Hi Amber, we’d love to hear about how you approach risk and risk-taking
Risk taking is central to my career as an artist and fulfillment as a person. It’s terrifying, it’s thrilling, it’s heartbreaking, and it’s essential to creating authentic work and living a life rich with passion. It’s found in every corner from bidding a large job, to reaching out to an admired artist on Instagram; from traveling abroad alone, to respectfully trespassing for the sake of art; and from speaking up against injustice, to being vulnerable with a partner. My brother and I grew up crippled with shyness. We joke now that it gave us the super hero power of ‘sucking it up.’ Meaning, everything felt like a risk back then, and I learned to not only get comfortable with it, but require it to grow. These days, most of my personal art is done in public spaces. I’m open to being judged, interrupted, kicked out, losing my gear, getting hurt, wasting time, and being rejected, but this is how I’ve made my favorite work! So my advice on risk: embarrass yourself, jump in the pool, hop a fence, say you were wrong, eat something weird, ask for a favor, and just press ‘send.’
Can you open up a bit about your work and career? We’re big fans and we’d love for our community to learn more about your work.
I am a stop motion video artist that focuses on producing land art and site-specific animation in mostly natural and urban settings. Essentially, I hunt the globe for interesting landscapes, sneak into abandoned structures, set up my camera, and frame by frame animate what strikes me. This is a thrilling and painstaking process that combines stop motion animation, time lapse photography, and a brazen disregard for personal comforts. This art form feeds my gritty travel bug while creating endless opportunities for what I consider ‘Adventure Animating.’ Since entering the world of production in Los Angeles three years ago, I became shockingly aware of the amount of material waste created by the film industry. Being an environmentalist at heart, I aim to make art that not only features nature but also works to preserve it. I do this by animating mostly locally scavenged natural materials, avoiding single-use plastic on set, packing out as much ‘surprise’ garbage from nature as possible, and of course leaving little to no trace of my work. I’ve been making art privately and professionally for years and have learned a boatload. One of the best lessons I’ve come upon is to not wait for the perfect opportunity, gear, or inspiration to make art. Do now what you can with what you have.
Any places to eat or things to do that you can share with our readers? If they have a friend visiting town, what are some spots they could take them to?
Despite our current Covid-19 shutdown, there’s still plenty to do in this enchanting city.

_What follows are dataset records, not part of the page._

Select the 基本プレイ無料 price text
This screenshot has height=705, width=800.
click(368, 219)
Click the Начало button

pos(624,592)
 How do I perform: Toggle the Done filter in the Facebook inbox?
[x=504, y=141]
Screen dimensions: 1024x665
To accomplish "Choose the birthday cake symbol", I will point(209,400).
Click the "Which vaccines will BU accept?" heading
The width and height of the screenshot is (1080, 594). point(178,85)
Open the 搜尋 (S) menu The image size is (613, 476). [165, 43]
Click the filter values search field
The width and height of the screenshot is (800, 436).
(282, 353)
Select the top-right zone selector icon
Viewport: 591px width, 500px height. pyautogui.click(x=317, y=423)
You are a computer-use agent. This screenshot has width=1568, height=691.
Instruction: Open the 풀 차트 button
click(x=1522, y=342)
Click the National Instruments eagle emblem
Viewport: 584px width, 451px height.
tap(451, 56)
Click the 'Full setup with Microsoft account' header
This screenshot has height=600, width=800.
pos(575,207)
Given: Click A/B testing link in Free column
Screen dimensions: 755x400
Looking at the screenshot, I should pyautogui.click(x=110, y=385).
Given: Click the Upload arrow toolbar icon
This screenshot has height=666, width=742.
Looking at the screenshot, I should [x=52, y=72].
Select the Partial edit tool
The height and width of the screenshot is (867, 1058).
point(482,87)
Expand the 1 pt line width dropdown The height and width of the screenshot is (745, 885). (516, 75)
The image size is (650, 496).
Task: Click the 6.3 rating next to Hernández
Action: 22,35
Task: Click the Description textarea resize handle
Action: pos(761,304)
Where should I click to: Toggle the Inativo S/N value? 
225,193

Some of my favorites will have to wait, but others are doable with or without a global pandemic. -Bring a reusable cup to Spoke Bicycle Cafe and walk the L.A. River -Take a Super 8 Film class at Echo Park Film Center -Eat at Lemon Poppy Restaurant -Hike the Lower Winter Creek Trail in the Angeles Forest -Catch a movie at the Los Feliz 3 Cinemas -Late night cocktail at Colombo’s -Visit the Museum of Jurassic Technology -Eat at Casita Del Campo -Have a sunset beer picnic atop Ernest E. Debs Park
The Shoutout series is all about recognizing that our success and where we are in life is at least somewhat thanks to the efforts, support, mentorship, love and encouragement of others. So is there someone that you want to dedicate your shoutout to?
I would like to give my shoutout to my peer community in the Stop Motion workshops here in Los Angeles. It’s a supportive group of hardworking, enthusiastic weirdos, that make quality magic most often from behind the scenes: Kaitlyn, Alex, Maddie, Josiah, George, Greg, Kevin, Kristen, Warren, Ming, Maura, Ozzie, Jamie, Sadie, Sequoyah, Abby, Erin, Lesley, Luca, Naomi, Molly, Willy, Diane, Yuna, Jason, Jackie…to name a few. To survive and thrive in this field, I’ve relied on buddies. They are what keeps us having fun, getting jobs, and pushing to be better.